Assigned task: Every single entry must be restated word for word.

Exercise data:
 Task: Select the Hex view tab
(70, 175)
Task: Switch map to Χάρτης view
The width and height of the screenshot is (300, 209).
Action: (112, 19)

Task response:
 Task: Select the Hex view tab
(70, 175)
Task: Switch map to Χάρτης view
The width and height of the screenshot is (300, 209).
Action: (112, 19)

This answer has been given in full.